▶ **TASK BRIEF**:
Could you repeat each of the records below verbatim, keeping every line as it stands?

>> START DATA FOR THIS TASK

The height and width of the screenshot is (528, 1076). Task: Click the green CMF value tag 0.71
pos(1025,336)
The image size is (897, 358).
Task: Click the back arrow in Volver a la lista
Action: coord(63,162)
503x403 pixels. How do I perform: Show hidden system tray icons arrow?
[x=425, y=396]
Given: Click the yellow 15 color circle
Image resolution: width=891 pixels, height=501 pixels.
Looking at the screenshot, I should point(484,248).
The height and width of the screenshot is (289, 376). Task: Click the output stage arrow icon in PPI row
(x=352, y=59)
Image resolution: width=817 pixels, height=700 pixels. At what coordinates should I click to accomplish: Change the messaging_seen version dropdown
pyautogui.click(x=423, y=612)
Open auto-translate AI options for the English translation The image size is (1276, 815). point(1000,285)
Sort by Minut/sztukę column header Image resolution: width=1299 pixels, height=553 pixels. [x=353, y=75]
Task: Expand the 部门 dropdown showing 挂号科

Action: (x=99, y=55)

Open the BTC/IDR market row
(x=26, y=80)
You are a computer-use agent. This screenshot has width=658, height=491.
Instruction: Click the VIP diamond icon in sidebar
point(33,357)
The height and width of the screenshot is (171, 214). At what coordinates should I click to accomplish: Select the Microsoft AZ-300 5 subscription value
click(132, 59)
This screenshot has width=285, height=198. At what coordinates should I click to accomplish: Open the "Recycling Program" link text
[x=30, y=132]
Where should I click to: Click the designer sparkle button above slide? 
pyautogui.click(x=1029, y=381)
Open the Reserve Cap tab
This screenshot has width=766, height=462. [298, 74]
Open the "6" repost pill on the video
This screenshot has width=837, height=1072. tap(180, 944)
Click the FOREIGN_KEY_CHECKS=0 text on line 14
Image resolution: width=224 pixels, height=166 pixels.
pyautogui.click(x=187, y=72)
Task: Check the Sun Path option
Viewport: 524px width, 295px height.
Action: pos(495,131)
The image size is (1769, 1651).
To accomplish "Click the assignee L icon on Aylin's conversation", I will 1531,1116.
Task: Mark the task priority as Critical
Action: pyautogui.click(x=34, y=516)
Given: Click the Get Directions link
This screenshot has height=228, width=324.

>> END DATA FOR THIS TASK

▶ **COMPLETE ANSWER**:
The height and width of the screenshot is (528, 1076). Task: Click the green CMF value tag 0.71
pos(1025,336)
The image size is (897, 358).
Task: Click the back arrow in Volver a la lista
Action: coord(63,162)
503x403 pixels. How do I perform: Show hidden system tray icons arrow?
[x=425, y=396]
Given: Click the yellow 15 color circle
Image resolution: width=891 pixels, height=501 pixels.
Looking at the screenshot, I should point(484,248).
The height and width of the screenshot is (289, 376). Task: Click the output stage arrow icon in PPI row
(x=352, y=59)
Image resolution: width=817 pixels, height=700 pixels. At what coordinates should I click to accomplish: Change the messaging_seen version dropdown
pyautogui.click(x=423, y=612)
Open auto-translate AI options for the English translation The image size is (1276, 815). point(1000,285)
Sort by Minut/sztukę column header Image resolution: width=1299 pixels, height=553 pixels. [x=353, y=75]
Task: Expand the 部门 dropdown showing 挂号科

Action: (x=99, y=55)

Open the BTC/IDR market row
(x=26, y=80)
You are a computer-use agent. This screenshot has width=658, height=491.
Instruction: Click the VIP diamond icon in sidebar
point(33,357)
The height and width of the screenshot is (171, 214). At what coordinates should I click to accomplish: Select the Microsoft AZ-300 5 subscription value
click(132, 59)
This screenshot has width=285, height=198. At what coordinates should I click to accomplish: Open the "Recycling Program" link text
[x=30, y=132]
Where should I click to: Click the designer sparkle button above slide? 
pyautogui.click(x=1029, y=381)
Open the Reserve Cap tab
This screenshot has width=766, height=462. [298, 74]
Open the "6" repost pill on the video
This screenshot has width=837, height=1072. tap(180, 944)
Click the FOREIGN_KEY_CHECKS=0 text on line 14
Image resolution: width=224 pixels, height=166 pixels.
pyautogui.click(x=187, y=72)
Task: Check the Sun Path option
Viewport: 524px width, 295px height.
Action: pos(495,131)
The image size is (1769, 1651).
To accomplish "Click the assignee L icon on Aylin's conversation", I will 1531,1116.
Task: Mark the task priority as Critical
Action: pyautogui.click(x=34, y=516)
Given: Click the Get Directions link
This screenshot has height=228, width=324.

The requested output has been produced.